Bash sort -nu results in unexpected behaviour - linux

A colleague of mine noticed some odd behaviour with the sort command today, and I was wondering if anyone knows if the output of this command is intentional or not?
Given the file:
ABC_22
ABC_43
ABC_1
ABC_1
ABC_43
ABC_10
ABC_123
We are looking to sort the file with numeric sort, and also make it unique, so we run:
sort file.txt -nu
The output is:
ABC_22
Now, we know that the numeric sort won't work in this case as the lines don't begin with numbers (and that's fine, this is just part of a larger script), but I would have expected something more along the lines of:
ABC_1
ABC_10
ABC_123
ABC_22
ABC_43
Does anyone know why this isn't the case? The sort acts as one would expect if given just the -u or -n options individually.

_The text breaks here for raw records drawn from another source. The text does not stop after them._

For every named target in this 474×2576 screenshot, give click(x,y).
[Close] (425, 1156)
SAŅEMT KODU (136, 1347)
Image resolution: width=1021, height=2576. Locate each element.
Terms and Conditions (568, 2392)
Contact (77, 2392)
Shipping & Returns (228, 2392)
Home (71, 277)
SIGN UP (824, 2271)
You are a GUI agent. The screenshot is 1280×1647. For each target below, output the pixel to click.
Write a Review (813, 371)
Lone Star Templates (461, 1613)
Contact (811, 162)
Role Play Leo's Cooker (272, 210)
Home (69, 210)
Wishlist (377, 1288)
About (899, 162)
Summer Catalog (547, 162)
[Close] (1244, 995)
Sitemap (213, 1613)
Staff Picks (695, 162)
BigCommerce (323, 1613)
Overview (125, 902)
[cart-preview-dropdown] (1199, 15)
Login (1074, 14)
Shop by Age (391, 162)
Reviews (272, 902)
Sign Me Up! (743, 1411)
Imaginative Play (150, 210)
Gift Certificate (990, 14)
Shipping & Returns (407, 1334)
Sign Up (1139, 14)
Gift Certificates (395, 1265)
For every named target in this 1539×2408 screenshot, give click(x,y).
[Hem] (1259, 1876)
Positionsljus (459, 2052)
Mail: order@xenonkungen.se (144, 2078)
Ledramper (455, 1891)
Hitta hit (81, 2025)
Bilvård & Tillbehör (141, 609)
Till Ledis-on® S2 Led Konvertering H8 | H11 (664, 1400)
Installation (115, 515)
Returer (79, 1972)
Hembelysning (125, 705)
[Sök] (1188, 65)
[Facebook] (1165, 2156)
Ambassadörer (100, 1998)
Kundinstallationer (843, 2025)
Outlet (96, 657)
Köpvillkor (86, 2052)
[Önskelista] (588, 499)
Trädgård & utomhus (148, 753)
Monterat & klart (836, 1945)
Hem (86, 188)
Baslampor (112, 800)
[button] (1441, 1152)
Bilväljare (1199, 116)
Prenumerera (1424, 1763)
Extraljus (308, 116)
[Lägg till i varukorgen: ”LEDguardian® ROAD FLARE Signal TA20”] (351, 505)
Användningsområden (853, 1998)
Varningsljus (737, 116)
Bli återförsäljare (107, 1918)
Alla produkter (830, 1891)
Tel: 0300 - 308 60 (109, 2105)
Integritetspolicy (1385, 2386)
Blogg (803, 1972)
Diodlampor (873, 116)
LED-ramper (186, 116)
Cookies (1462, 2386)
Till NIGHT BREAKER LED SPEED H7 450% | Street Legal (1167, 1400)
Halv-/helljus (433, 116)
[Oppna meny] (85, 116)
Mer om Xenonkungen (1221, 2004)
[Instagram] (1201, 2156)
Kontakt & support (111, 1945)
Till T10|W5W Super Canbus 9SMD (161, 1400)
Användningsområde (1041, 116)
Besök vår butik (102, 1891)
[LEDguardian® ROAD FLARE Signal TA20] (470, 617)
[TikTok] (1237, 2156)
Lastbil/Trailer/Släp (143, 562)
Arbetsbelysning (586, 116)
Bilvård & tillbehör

With -n, an empty number is zero:
Sort numerically. The number begins each line and consists of optional
blanks, an optional ‘-’ sign, and zero or more digits possibly
separated by thousands separators, optionally followed by a
decimal-point character and zero or more digits. An empty number is
treated as ‘0’.
All these lines have an empty number at the start of the line, so they are all zero for sort's numerical uniqueness. If you'd started each line with the same number, say 1, the effect would be the same. You should specify the field containing the numbers explicitly, or use version sort (-V):
$ sort -Vu foo
ABC_1
ABC_10
ABC_22
ABC_43
ABC_123

You are missing specifying the de-limit on the second field of GNU sort as
sort -nu -t'_' -k2 file
ABC_1
ABC_10
ABC_22
ABC_43
ABC_123
The flag -n for numerical sort, -u for unique lines and the key part is to set de-limiter as _ and sort on the second field after _ done by -k2.

Related

Trouble pipelining grep into a sort

I have data in file in the form:
Torch Lake township | Antrim | 1194
I'm able use grep to look for keywords and pipe that into a sort but the sort isn't behaving how I intendended
This is what I have:
grep '| Saginaw' data | sort -k 5,5
I would like to be able to sort by the numerical value in the last column but it currently isn't and I'm unsure what I'm actually doing wrong.
A few things seem to be bogging you down.
First, the vertical bar can be a special character in grep. It means OR. Ex:
A|B
could be interpreted as A or B, and not A vertical bar B.
To correct that, you need to tell grep to interpret the | as a non-special character. To do that, escape it, like this:
grep '\| Saginaw' data
or, simply remove it altogether, if you data format allows that.
Second, the sort command needs to know what your column separator is. By default, it uses a space character (Actually, it's any white space). sort -k 5,5 actually says "sort on the 5th word"
To specify that your column separator is actually the vertical bay, use the -t option:
sort -t'|' -k 5,5
alternately,
sort --field-separator='|' -k 5,5
Third, You've got a bit of a sticky wicket now. Your data is formatted as:
Field1 | Field2 | Field3
...and not...
Field1|Field2|Field3
You may have issues with that additional space. Or maybe not. If all of your data has EXACTLY the same white-space, you'll be fine. If some have a single space, some have 2 spaces, and others have a tab, your sort will get jacked up.
Fourth, sorting by numbers may not be intuitive for you. The number 10 comes after the number 1 and before the number 2.
To sort the way you think it ought to be, where 10 comes after 9, use the option -n for numeric sort.
grep '\| Saginaw' data | sort -t'|' -n -k 5,5
The entire filed #5 will be sorted. Thus, 10 Abbington will come before 10 Andover.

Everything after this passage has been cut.